** start of Given records **
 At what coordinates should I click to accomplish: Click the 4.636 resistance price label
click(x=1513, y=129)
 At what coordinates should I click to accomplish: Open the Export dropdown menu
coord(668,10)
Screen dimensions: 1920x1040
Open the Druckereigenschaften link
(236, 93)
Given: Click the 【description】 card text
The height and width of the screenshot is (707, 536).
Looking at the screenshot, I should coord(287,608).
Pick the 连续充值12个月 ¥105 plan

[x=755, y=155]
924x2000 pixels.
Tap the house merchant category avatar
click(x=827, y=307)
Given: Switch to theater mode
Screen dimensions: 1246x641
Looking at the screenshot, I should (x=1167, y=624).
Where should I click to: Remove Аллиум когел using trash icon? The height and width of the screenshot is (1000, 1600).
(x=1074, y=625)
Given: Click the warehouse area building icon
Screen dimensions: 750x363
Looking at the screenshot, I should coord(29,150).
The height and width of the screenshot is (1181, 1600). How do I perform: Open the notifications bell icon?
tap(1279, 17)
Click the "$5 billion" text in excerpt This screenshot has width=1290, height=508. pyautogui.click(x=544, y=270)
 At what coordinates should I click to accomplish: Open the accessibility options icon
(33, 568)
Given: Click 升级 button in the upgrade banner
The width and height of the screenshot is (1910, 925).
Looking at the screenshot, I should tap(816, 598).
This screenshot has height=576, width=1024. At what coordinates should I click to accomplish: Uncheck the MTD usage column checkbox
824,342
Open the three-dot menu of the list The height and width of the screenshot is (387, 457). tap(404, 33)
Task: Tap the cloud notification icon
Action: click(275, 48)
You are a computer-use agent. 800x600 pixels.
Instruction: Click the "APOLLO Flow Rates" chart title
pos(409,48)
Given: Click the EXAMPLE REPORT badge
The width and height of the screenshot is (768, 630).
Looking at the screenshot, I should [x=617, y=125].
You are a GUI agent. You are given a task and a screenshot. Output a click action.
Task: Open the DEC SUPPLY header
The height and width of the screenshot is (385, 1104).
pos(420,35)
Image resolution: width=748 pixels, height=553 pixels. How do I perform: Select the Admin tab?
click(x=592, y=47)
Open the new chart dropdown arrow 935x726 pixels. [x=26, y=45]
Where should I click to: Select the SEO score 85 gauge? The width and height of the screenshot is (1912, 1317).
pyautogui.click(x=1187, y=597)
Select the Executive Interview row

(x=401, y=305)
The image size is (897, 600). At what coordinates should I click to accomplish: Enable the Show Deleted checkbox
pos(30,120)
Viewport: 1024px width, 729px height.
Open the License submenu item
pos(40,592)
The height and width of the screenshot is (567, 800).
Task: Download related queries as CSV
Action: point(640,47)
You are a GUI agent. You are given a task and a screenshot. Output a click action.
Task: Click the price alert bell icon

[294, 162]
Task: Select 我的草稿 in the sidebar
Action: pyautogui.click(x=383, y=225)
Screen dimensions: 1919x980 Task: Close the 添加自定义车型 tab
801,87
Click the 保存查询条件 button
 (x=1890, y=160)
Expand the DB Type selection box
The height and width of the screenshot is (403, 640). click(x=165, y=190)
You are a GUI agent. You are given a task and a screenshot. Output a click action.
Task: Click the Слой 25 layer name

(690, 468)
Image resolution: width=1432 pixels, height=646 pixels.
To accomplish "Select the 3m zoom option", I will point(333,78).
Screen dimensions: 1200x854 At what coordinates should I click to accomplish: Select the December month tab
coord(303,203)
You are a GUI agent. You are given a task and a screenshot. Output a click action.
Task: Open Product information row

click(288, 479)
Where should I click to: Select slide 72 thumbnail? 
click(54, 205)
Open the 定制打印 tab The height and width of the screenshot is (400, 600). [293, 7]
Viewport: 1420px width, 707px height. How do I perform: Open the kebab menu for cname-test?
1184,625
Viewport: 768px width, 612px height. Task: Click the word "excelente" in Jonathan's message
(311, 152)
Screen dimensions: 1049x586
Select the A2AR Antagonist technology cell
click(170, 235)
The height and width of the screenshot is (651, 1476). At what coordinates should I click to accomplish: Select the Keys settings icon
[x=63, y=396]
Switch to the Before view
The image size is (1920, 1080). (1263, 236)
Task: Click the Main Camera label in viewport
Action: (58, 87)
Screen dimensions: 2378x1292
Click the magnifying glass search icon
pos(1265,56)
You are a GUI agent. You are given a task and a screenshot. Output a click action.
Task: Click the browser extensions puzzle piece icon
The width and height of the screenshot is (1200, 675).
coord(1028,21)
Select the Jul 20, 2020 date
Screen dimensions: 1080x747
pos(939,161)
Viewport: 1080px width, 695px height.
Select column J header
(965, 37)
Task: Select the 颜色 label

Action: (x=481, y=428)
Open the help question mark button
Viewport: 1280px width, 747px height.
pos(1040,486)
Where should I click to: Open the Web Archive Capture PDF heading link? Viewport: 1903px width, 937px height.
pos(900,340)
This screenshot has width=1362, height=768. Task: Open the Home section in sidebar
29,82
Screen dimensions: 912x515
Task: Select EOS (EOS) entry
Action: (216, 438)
** end of Given records **
## Exercise
Reproduce verbatim everything in the records above from the line containing "Image resolution: width=1432" down to the end of the records.

## Result of the exercise
Image resolution: width=1432 pixels, height=646 pixels.
To accomplish "Select the 3m zoom option", I will point(333,78).
Screen dimensions: 1200x854 At what coordinates should I click to accomplish: Select the December month tab
coord(303,203)
You are a GUI agent. You are given a task and a screenshot. Output a click action.
Task: Open Product information row

click(288, 479)
Where should I click to: Select slide 72 thumbnail? 
click(54, 205)
Open the 定制打印 tab The height and width of the screenshot is (400, 600). [293, 7]
Viewport: 1420px width, 707px height. How do I perform: Open the kebab menu for cname-test?
1184,625
Viewport: 768px width, 612px height. Task: Click the word "excelente" in Jonathan's message
(311, 152)
Screen dimensions: 1049x586
Select the A2AR Antagonist technology cell
click(170, 235)
The height and width of the screenshot is (651, 1476). At what coordinates should I click to accomplish: Select the Keys settings icon
[x=63, y=396]
Switch to the Before view
The image size is (1920, 1080). (1263, 236)
Task: Click the Main Camera label in viewport
Action: (58, 87)
Screen dimensions: 2378x1292
Click the magnifying glass search icon
pos(1265,56)
You are a GUI agent. You are given a task and a screenshot. Output a click action.
Task: Click the browser extensions puzzle piece icon
The width and height of the screenshot is (1200, 675).
coord(1028,21)
Select the Jul 20, 2020 date
Screen dimensions: 1080x747
pos(939,161)
Viewport: 1080px width, 695px height.
Select column J header
(965, 37)
Task: Select the 颜色 label

Action: (x=481, y=428)
Open the help question mark button
Viewport: 1280px width, 747px height.
pos(1040,486)
Where should I click to: Open the Web Archive Capture PDF heading link? Viewport: 1903px width, 937px height.
pos(900,340)
This screenshot has width=1362, height=768. Task: Open the Home section in sidebar
29,82
Screen dimensions: 912x515
Task: Select EOS (EOS) entry
Action: (216, 438)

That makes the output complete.